Throughout this process, I could detect no veil or distortion from the DEQ2496. The music comes through completely transparently. I measured test tones through the DEQ2496 in both pass-through and with EQ enabled; it introduced no harmonic or intermodulation distortion at all. That is, anything it might have introduced was below -100 dB and didn’t appear on my test. This is as expected, given that I’m using it entirely in the digital domain – no DA or AD conversions – and my EQ filters are parametric, small with shallow slope.
While I was at this, I created a small tweak for my LCD-2 headphones. Their otherwise near perfect response has a small dip from 2 to 8 kHz. A little +3 dB centered at 4.5 kHz, 2 octaves wide (3 dB / octave, Q=0.67) made them as close to perfect as possible.
Overall, I can recommend the DEQ2496. Most importantly, it enabled me to get as close to humanly possible to perfect sound. That in itself deserves a glowing recommendation. But it’s not a magic box. I put a lot of old fashioned work into getting my audio system in great shape and used the DEQ2496 only to span that last %. Like any powerful tool, the DEQ2496 can be used for evil or for good. So to be fair and complete I’ll list my reservations:
- The DEQ2496 is not a magic band-aid. You still need to acoustically treat and arrange your room first to fix the biggest problems. After you do that, you might be satisfied and not need the DEQ2496.

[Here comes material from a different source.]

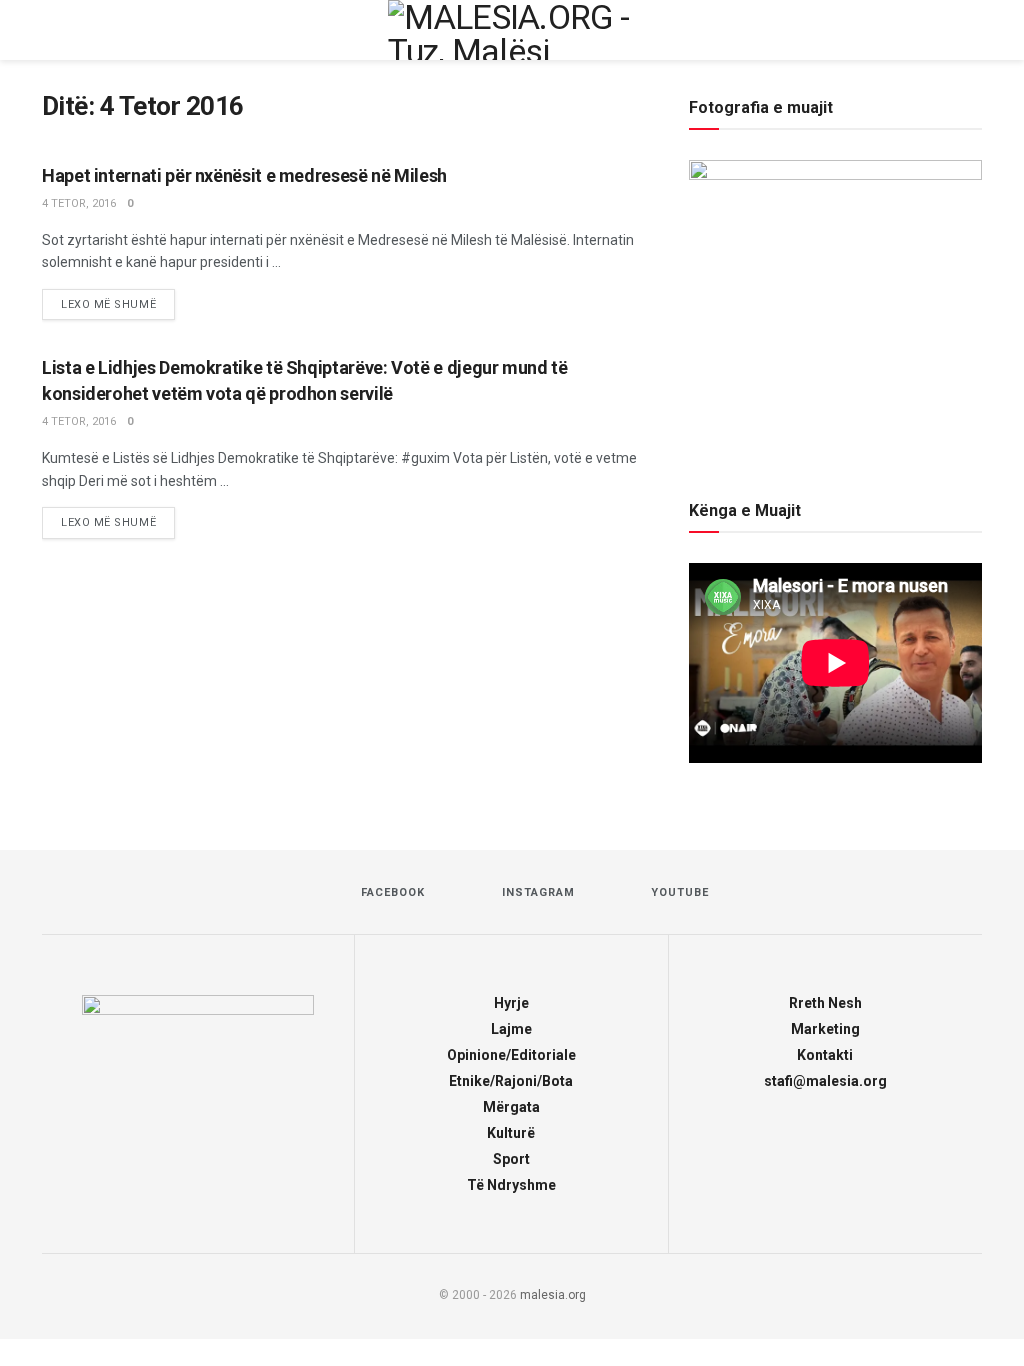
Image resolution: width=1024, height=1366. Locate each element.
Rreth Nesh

- The DEQ2496 is complex to use, creating the risk that you won’t get it to work right or you’ll get poor results.
- To use the RTA feature you’ll need an XLR mic with wide, flat frequency response.
- I cannot assess its long term durability, having it in my system for only a few days. Many of the reviews say it dies after a year or two, but they also say it runs hot. Mine does not run hot, so maybe Behringer changed something? Or perhaps mine runs cooler because I’m not using the D-A or A-D converters. It does have a 3 year manufacturer warranty, longer than most electronics.